All’inizio dell’estate 2018 Tarcisio tornò a casa da Carmela. Un giorno decisero di andare al mare, Tarcisio iniziò a nuotare e dopo due bracciate fu colto da malore. “Una morte cardiaca improvvisa, che probabilmente ha a che fare con le quantità abnormi di farmaci neurolettici con cui lo avevano imbottito nei mesi precedenti”.

Poi il 13 dicembre 2018 scattò il blitz dei Nas di Bologna: all’alba di quel giovedì, una raffica di perquisizioni e arresti nei confronti del legale rappresentante e degli operatori della struttura, dove gli anziani venivano maltrattati. “Al momento del blitz i militari dell’Arma scoprirono 36 anziani in condizioni pietose e visibilmente denutriti tanto che, la prima cosa che chiesero fu quella di poter mangiare qualcosa. Allo stesso tempo, nei vari ambienti della casa di riposo fu trovata sporcizia e aleggiava un odore nauseabondo. La titolare, nel 2001, era già stata al centro di una vicenda analoga. In quella occasione era stata arrestata e condannata insieme al fratello sempre per maltrattamento di anziani.

“In questi due anni io e le mie sorelle abbiamo speso un mare di soldi in avvocati per denunciare tutte queste schifezze. Noi denunciavamo il comportamento inadeguato dell’amministratrice e dei medici, denunciavamo i pestaggi, le condizioni di vita indecenti della casa di riposo ma nessuno ci ha ascoltato preoccupati com’erano a coprirsi tra loro in una sorta di connivenza para mafiosa. Solo oggi il giudice responsabile del blitz ci ha sentito parecchie volte, purtroppo per Tarcisio fu troppo tardi ma è nostra intenzione al processo, costituirci come parte offesa, perché furono tanti gli attori entrati in scena soltanto per levarsi dai piedi Tarcisio e le sue sorelle e nessuno mi toglie dalla testa che gli psicofarmaci e le violenze subite causarono la sua morte”.

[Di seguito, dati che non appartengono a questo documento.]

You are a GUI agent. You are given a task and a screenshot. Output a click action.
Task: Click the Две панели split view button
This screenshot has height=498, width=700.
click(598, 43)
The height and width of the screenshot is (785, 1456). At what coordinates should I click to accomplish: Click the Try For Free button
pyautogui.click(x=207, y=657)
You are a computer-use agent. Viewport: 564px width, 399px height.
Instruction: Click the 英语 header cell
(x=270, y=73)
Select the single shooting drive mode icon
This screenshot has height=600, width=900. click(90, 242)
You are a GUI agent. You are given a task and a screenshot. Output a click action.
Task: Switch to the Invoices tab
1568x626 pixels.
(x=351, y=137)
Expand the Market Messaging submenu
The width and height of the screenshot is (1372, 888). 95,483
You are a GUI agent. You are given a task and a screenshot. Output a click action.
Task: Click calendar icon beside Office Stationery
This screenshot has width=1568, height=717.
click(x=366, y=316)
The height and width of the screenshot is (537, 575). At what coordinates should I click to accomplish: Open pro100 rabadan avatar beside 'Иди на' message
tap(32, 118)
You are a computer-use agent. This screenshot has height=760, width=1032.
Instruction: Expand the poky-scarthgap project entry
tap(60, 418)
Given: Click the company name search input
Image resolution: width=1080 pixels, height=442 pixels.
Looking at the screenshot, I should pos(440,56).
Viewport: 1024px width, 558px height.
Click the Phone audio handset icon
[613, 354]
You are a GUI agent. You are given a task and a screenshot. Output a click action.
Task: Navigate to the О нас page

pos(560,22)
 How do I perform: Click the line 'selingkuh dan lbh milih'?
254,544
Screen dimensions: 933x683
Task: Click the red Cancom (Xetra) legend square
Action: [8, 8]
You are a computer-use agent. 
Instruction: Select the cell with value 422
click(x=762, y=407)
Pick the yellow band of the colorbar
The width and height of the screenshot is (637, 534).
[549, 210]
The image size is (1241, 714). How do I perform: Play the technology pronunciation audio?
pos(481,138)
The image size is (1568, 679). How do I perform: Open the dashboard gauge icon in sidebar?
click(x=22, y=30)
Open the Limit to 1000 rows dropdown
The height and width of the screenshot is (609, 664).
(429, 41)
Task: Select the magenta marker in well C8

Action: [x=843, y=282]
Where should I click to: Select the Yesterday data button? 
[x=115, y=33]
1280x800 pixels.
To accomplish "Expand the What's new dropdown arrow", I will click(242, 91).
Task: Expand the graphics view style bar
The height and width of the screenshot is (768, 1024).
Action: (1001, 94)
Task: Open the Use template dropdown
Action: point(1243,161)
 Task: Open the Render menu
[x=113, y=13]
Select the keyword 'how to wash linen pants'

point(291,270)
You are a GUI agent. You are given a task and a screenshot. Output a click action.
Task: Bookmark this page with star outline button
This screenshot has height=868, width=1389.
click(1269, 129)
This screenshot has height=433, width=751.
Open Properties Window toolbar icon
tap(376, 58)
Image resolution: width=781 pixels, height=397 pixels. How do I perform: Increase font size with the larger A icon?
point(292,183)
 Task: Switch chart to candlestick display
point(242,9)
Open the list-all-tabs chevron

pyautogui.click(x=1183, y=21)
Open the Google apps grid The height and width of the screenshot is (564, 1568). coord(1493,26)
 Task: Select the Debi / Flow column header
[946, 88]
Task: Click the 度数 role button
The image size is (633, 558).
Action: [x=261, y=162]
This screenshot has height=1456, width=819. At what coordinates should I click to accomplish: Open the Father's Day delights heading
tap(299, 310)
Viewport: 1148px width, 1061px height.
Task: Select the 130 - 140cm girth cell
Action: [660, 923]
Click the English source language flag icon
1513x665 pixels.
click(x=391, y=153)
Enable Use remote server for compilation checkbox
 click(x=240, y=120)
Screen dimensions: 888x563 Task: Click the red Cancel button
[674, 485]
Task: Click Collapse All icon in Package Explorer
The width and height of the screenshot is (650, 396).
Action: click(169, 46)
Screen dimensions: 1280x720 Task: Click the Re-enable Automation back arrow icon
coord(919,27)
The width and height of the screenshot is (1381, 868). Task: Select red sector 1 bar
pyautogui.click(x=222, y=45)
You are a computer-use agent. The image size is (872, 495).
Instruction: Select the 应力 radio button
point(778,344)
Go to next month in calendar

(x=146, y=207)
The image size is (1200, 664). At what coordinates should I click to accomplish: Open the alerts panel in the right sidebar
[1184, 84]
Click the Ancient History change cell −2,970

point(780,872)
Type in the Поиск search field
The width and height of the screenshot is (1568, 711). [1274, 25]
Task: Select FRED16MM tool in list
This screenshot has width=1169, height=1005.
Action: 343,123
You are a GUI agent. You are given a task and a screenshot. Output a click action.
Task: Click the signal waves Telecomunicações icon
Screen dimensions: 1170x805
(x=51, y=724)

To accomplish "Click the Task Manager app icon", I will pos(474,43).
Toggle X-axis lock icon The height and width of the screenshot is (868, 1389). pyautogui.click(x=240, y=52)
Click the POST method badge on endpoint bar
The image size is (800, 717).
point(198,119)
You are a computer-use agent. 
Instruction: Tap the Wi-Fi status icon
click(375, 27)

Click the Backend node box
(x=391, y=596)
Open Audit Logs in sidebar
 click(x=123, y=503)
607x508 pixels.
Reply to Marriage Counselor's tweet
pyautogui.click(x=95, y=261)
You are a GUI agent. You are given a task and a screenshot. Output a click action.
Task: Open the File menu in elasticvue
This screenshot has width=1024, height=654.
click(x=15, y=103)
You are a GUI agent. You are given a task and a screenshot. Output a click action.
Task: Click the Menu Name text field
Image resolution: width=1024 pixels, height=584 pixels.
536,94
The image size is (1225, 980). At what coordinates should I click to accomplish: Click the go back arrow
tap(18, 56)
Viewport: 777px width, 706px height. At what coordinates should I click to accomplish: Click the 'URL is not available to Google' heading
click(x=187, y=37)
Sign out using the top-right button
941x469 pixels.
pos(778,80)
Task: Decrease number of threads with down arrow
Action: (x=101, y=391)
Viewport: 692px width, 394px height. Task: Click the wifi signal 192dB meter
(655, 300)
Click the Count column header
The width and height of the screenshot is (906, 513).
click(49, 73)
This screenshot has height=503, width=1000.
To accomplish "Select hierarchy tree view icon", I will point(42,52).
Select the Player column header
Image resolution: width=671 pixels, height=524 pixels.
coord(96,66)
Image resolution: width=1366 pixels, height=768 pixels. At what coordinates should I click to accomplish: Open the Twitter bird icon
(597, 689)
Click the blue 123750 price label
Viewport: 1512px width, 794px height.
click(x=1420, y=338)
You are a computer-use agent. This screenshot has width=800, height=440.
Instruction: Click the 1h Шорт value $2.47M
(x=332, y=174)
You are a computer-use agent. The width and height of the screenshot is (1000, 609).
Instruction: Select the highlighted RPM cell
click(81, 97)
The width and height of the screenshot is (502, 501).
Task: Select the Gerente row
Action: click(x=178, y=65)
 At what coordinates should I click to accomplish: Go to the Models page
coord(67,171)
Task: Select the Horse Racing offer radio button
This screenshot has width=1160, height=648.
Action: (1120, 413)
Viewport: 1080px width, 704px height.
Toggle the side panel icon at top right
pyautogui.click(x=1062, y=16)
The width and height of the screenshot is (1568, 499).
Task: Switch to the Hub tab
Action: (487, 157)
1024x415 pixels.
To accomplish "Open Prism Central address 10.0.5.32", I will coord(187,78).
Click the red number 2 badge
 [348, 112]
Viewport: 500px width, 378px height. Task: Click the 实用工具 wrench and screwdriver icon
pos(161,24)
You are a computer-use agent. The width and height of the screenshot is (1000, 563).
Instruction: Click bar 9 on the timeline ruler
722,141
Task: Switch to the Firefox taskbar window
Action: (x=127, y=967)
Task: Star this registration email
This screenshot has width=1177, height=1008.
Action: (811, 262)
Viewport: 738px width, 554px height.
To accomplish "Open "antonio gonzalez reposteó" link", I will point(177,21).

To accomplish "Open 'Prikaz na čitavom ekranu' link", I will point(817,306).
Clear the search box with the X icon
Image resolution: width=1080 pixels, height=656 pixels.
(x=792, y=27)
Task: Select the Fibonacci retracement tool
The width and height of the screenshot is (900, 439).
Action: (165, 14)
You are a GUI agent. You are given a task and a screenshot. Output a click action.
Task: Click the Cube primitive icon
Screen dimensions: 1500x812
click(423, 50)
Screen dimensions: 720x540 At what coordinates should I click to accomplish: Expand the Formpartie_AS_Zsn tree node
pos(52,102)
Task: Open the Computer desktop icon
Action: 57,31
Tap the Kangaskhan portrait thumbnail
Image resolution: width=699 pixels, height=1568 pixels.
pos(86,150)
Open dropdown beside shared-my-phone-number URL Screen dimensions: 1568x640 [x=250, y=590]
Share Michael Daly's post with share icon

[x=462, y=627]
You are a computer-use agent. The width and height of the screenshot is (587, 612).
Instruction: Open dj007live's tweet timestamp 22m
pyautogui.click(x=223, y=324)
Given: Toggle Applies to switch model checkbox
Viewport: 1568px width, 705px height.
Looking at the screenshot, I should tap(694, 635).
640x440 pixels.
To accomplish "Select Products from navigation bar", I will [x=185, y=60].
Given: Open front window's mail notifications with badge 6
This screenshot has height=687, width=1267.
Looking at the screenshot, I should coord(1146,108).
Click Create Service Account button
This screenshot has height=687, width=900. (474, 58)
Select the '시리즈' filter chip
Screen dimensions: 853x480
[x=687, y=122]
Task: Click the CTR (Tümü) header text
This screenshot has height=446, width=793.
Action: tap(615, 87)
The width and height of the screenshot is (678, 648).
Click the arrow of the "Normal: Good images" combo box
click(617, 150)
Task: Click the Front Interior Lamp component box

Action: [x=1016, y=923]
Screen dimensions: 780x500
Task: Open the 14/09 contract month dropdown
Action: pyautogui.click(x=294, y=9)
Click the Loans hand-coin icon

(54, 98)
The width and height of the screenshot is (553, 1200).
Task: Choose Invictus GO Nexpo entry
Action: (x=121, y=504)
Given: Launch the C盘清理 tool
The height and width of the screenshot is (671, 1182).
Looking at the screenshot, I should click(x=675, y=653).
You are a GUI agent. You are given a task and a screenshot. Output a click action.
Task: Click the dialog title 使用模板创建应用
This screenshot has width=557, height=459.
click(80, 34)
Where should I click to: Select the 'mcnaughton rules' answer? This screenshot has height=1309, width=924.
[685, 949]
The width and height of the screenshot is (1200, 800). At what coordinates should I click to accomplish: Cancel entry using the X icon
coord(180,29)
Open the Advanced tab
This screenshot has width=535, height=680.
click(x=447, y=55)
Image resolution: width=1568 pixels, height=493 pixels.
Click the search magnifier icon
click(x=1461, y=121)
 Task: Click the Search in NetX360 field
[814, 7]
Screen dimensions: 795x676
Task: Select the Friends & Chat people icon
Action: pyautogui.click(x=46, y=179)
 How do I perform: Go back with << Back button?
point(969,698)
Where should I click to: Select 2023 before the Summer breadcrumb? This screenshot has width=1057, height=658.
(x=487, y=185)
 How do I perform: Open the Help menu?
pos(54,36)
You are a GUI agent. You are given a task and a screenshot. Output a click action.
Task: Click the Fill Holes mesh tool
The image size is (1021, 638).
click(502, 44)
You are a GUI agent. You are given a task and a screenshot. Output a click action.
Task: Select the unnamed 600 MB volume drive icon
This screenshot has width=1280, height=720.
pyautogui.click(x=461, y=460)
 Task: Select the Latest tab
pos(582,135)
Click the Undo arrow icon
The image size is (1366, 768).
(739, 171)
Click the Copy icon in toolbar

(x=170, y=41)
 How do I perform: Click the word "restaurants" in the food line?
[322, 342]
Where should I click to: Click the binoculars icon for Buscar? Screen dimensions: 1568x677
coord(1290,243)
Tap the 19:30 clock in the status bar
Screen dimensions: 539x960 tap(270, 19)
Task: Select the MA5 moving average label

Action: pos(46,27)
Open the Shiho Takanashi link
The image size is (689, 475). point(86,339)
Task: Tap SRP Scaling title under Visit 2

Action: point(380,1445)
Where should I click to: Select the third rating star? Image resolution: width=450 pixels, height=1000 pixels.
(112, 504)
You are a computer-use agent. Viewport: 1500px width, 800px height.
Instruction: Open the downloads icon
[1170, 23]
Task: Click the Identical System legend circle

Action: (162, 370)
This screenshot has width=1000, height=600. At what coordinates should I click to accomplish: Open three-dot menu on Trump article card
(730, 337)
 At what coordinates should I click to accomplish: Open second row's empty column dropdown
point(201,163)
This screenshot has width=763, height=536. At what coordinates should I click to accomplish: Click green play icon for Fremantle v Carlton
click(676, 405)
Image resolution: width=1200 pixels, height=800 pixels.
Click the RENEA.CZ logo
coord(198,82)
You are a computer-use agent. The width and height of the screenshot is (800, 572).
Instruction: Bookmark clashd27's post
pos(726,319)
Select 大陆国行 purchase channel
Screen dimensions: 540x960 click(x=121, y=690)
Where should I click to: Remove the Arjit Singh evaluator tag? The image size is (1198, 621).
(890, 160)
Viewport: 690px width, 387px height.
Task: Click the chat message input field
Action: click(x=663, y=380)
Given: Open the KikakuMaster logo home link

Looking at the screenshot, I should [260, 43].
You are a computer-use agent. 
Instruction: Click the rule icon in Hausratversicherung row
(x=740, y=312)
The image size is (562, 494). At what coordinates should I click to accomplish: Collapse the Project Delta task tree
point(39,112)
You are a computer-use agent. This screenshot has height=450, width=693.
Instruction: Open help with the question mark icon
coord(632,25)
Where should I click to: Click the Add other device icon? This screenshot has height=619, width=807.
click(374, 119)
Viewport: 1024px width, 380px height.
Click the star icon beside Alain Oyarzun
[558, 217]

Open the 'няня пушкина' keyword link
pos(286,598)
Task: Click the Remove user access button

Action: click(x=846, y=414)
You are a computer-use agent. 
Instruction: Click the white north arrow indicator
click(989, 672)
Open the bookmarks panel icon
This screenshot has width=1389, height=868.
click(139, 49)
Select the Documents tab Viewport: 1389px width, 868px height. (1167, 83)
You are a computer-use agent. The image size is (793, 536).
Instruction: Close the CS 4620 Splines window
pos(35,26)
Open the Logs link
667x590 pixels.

Sono stati in tanti ad aiutarlo a morire – ha concluso Nunzia – C’è stato chi lo ha prelevato da casa con la forza, chi lo ha spedito in giro per strutture mangia soldi come fosse un pacco, chi lo ha legato al letto, chi lo ha picchiato, chi lo ha rimbambito di farmaci, chi mirava ai suoi soldi e soprattutto, una pletora di sciacalli sociali composta da giudici, avvocaticchi, medici , amministratori, case, casette, cooperative, che approfittando della malattia mentale ne traggono profitto tirando a campare sulla pelle dei malati. Questi sono, io credo, i responsabili della morte di mio fratello”. Quella di Tarcisio è una storia purtroppo simile a molte altre. Drammi che si consumano nel dolore delle famiglie e nel silenzio di chi sta intorno perché purtroppo la malattia mentale interessa a pochi.